*Task prompt*
Your task is to repeat exactly the lines from the one with "The image size" through the end of the records, both included; please leave the pictures out.

(Records drawn from a dataset)
⁂

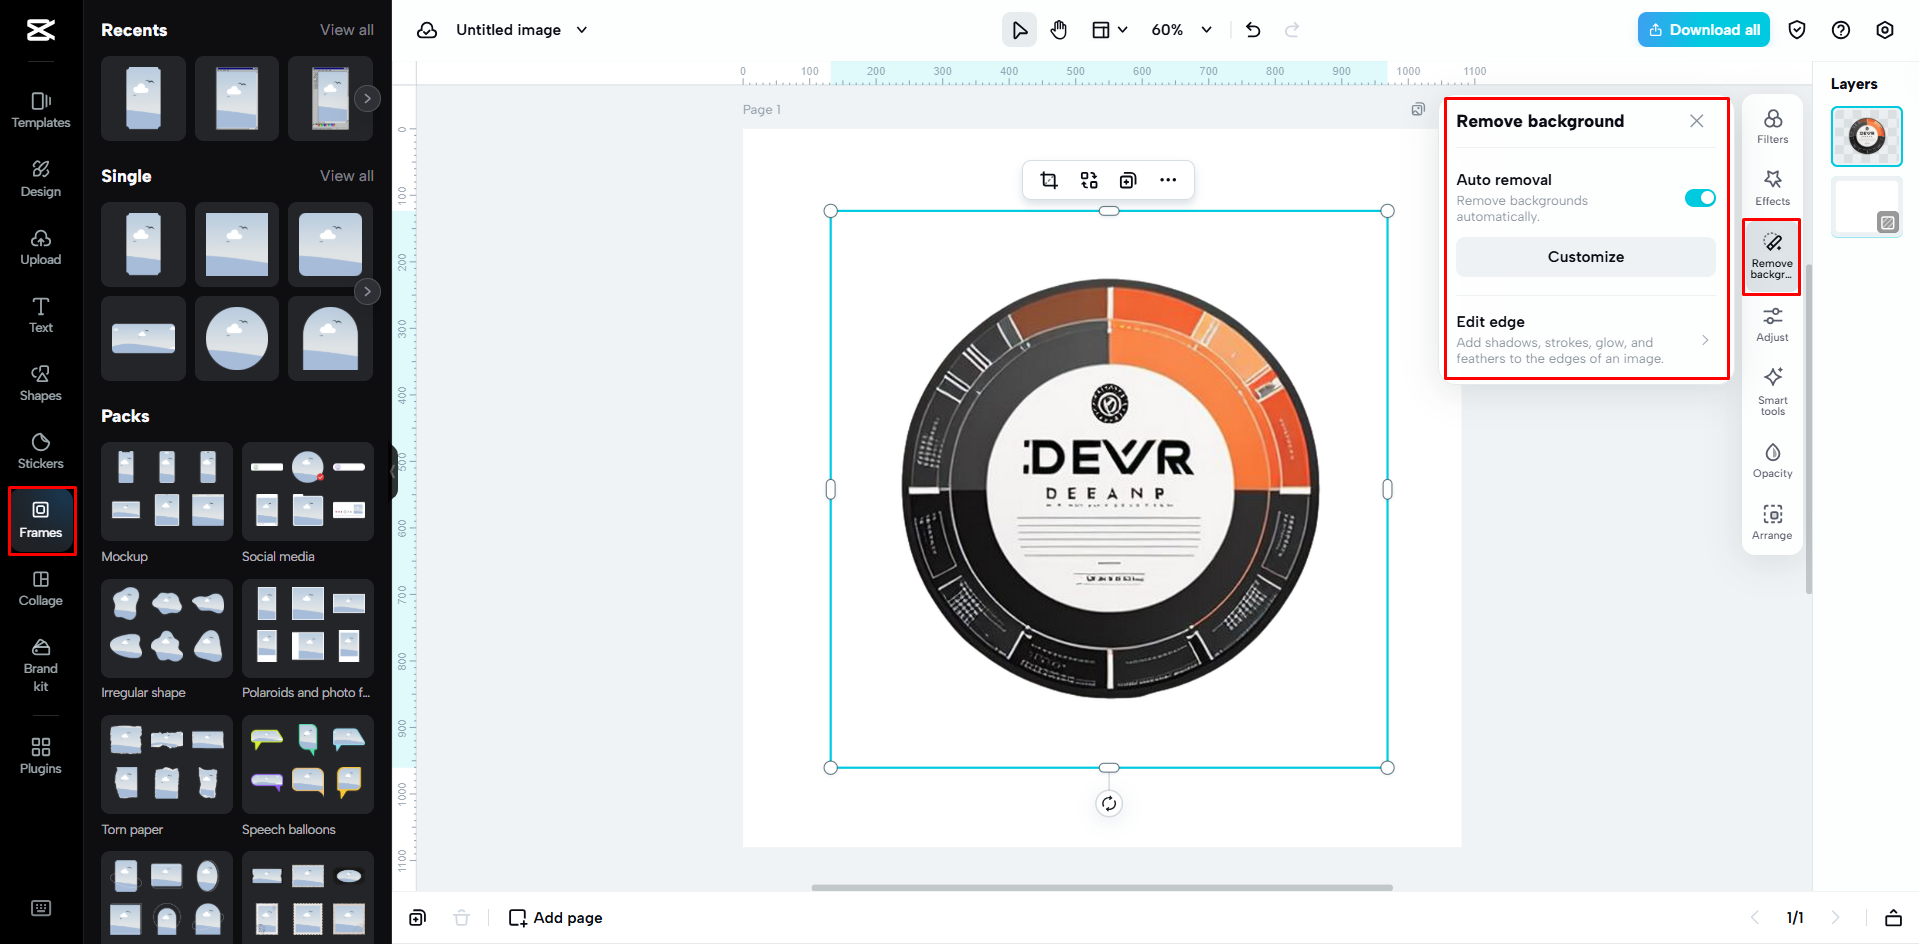Screen dimensions: 1919x944
Task: Open the Filters panel
Action: pyautogui.click(x=1771, y=127)
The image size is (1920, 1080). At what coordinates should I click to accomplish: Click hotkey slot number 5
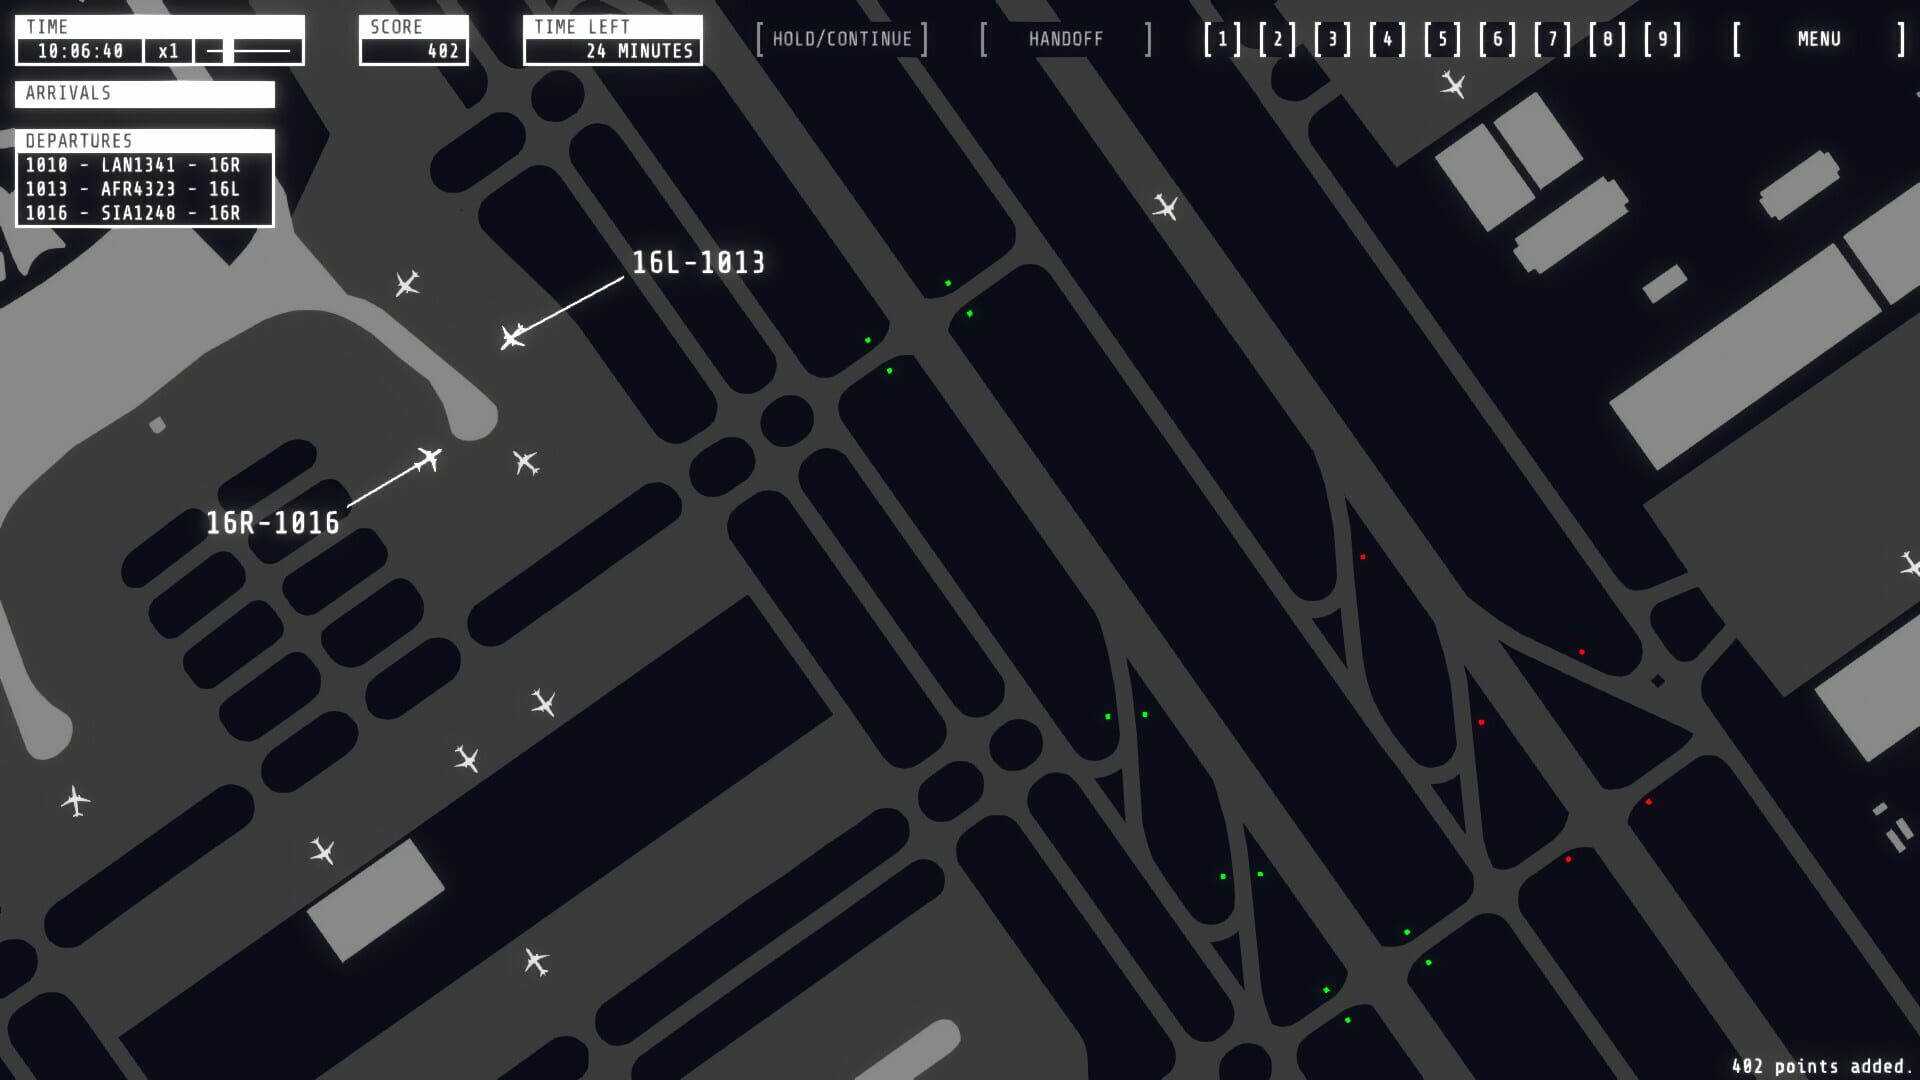pos(1441,39)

⁂

*Exercise solution*
The image size is (1920, 1080). At what coordinates should I click to accomplish: Click hotkey slot number 5
pos(1441,39)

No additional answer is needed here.